WORK TASK >>
From top to bottom, restate the entries below word for word.

Entries taken from a collection >>

########################################

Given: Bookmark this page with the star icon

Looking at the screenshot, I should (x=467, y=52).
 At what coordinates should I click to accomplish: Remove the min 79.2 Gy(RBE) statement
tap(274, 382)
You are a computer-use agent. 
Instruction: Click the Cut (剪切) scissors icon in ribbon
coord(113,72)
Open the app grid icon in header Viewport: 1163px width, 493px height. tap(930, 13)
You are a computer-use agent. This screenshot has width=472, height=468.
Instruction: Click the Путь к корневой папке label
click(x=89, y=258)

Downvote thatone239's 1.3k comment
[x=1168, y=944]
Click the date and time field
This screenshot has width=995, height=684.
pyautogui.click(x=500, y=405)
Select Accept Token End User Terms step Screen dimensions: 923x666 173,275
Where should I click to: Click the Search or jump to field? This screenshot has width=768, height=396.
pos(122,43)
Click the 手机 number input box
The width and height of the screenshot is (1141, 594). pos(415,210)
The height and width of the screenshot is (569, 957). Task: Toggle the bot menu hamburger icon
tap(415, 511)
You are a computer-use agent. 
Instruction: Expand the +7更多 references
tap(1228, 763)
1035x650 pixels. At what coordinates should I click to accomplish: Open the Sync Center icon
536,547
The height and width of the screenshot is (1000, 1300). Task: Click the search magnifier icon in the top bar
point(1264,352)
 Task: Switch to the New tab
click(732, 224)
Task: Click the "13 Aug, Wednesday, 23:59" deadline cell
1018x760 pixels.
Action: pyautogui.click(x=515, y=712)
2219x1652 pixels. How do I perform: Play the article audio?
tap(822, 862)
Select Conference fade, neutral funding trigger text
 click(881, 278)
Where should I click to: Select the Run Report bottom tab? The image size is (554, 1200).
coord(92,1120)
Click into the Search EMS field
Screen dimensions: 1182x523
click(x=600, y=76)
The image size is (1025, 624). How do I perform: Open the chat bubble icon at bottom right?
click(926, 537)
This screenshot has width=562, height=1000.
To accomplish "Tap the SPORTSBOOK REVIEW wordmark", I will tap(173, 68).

########################################

EXPECTED ANSWER >>
Given: Bookmark this page with the star icon

Looking at the screenshot, I should (x=467, y=52).
 At what coordinates should I click to accomplish: Remove the min 79.2 Gy(RBE) statement
tap(274, 382)
You are a computer-use agent. 
Instruction: Click the Cut (剪切) scissors icon in ribbon
coord(113,72)
Open the app grid icon in header Viewport: 1163px width, 493px height. tap(930, 13)
You are a computer-use agent. This screenshot has width=472, height=468.
Instruction: Click the Путь к корневой папке label
click(x=89, y=258)

Downvote thatone239's 1.3k comment
[x=1168, y=944]
Click the date and time field
This screenshot has width=995, height=684.
pyautogui.click(x=500, y=405)
Select Accept Token End User Terms step Screen dimensions: 923x666 173,275
Where should I click to: Click the Search or jump to field? This screenshot has width=768, height=396.
pos(122,43)
Click the 手机 number input box
The width and height of the screenshot is (1141, 594). pos(415,210)
The height and width of the screenshot is (569, 957). Task: Toggle the bot menu hamburger icon
tap(415, 511)
You are a computer-use agent. 
Instruction: Expand the +7更多 references
tap(1228, 763)
1035x650 pixels. At what coordinates should I click to accomplish: Open the Sync Center icon
536,547
The height and width of the screenshot is (1000, 1300). Task: Click the search magnifier icon in the top bar
point(1264,352)
 Task: Switch to the New tab
click(732, 224)
Task: Click the "13 Aug, Wednesday, 23:59" deadline cell
1018x760 pixels.
Action: pyautogui.click(x=515, y=712)
2219x1652 pixels. How do I perform: Play the article audio?
tap(822, 862)
Select Conference fade, neutral funding trigger text
 click(881, 278)
Where should I click to: Select the Run Report bottom tab? The image size is (554, 1200).
coord(92,1120)
Click into the Search EMS field
Screen dimensions: 1182x523
click(x=600, y=76)
The image size is (1025, 624). How do I perform: Open the chat bubble icon at bottom right?
click(926, 537)
This screenshot has width=562, height=1000.
To accomplish "Tap the SPORTSBOOK REVIEW wordmark", I will tap(173, 68).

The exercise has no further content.